I/ITSEC 2016: UK sees bright future for mixed-reality
Whether it’s in the air, on the ground, or at sea, the use of simulators has become the norm for militaries across the world, but one of the realism challenges that remains is how to recreate the harsh conditions often faced by personnel on operations.
British company Close Air Solutions – which develops realistic joint terminal attack controller (JTAC) simulators – is moving forward with work it’s calling the Hyper Real Immersion Project, a ‘mixed-reality’ project that might go some way to addressing this.
Using augmented reality and off-the-shelf head-mounted displays, the project aims to take the soldier out of a warm ‘sterile’ classroom, and into the real-world environment where factors such as weather and physical exhaustion play a much greater role.
‘You can have a very immersive simulator, and that’s what we pride ourselves on doing, but you know you’re still in a simulator, you’re in the dry and warm,’ said Tom Ball, technical director and co-founder of Close Air Solutions.
‘The next step is to take it outside and be in the real environment, be wet and cold,’ he added.
Once soldiers are out of the classroom, the technology will give greater realism to real-world training areas, where ‘targets’ can often be unrealistic ISO containers or old tank hulls. The technology being developed by CAS means that vehicles, people and buildings can be inserted into the real-world scene.
‘We are making it so that instead of going to a sterile training area and attacking a rusty tank that you’ve seen before, there will actually be an army coming across the area, coming towards you, that you can have synthetic effects on,’ said Ball.
‘In an ideal world you shouldn’t know what is real and what isn’t,’ he said.
Several head-mounted displays – or goggles – are being assessed, including ‘Google-glass’-type transparent technology and also ‘opaque displays’, which display a camera feed image rather than being see-through. The latter technology is seen as more suited, as transparent technology can have issues with brightness and contrast.
The company was awarded a year-long Phase 2 contract from the UK Ministry of Defence’s Centre for Defence Enterprise (CDE) this year, which will see the technology progress from TRL 3 to TRL 6.
Previous CDE funding saw CAS provide a ‘proof of concept’ of the technology, which culminated earlier this year in a demonstration on Salisbury Plain Training Area that showed a tethered user in the field directing virtual aircraft and effects onto synthetic hostile targets.

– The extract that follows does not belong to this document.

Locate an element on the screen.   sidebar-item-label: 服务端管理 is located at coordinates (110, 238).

Phase 2 work has involved highly-detailed mapping of RAF Spadeadam training area, which is required for an accurate terrain database. This terrain is not seen by the trainee, but allows the simulated entities to behave as though they are interacting with the real-world environment.
Orientation and position of the user is also key, with CAS developing a solution that combines data sources from GPS, IMU and IR marker-based vision system. As part of Phase 2, the company hopes to move to a marker-less tracking system to decrease infrastructure requirements.

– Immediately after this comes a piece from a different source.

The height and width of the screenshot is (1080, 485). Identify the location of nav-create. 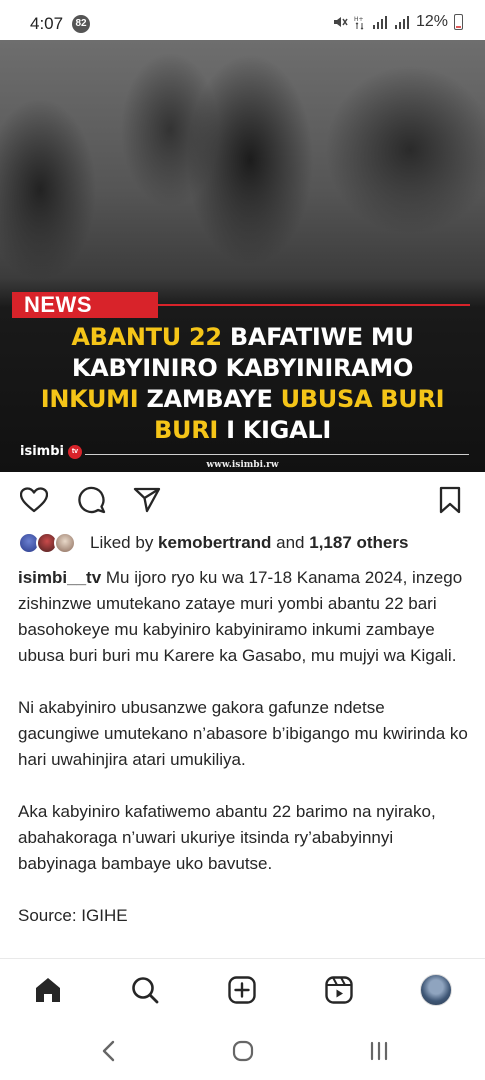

Main trials are likely to take place in April next year and Phase 2 will wrap up in May. Beyond Phase 2, CAS are looking at additional funding and a ‘Phase 3’ that will enable the prototype to reach a full product stage.
CAS see potential opportunities not just for JTAC/JFO training but also other applications, including infantry training as well as commercial entertainment and gaming.
The company already supplies the UK MoD with its Immersive Close Air Support Simulator (iCASS). The Joint Forward Air Control Training and Standardisation Unit (JFACTSU) acquired the iCASS system for its Forward Air Control Training requirement at RAF Leeming in 2014.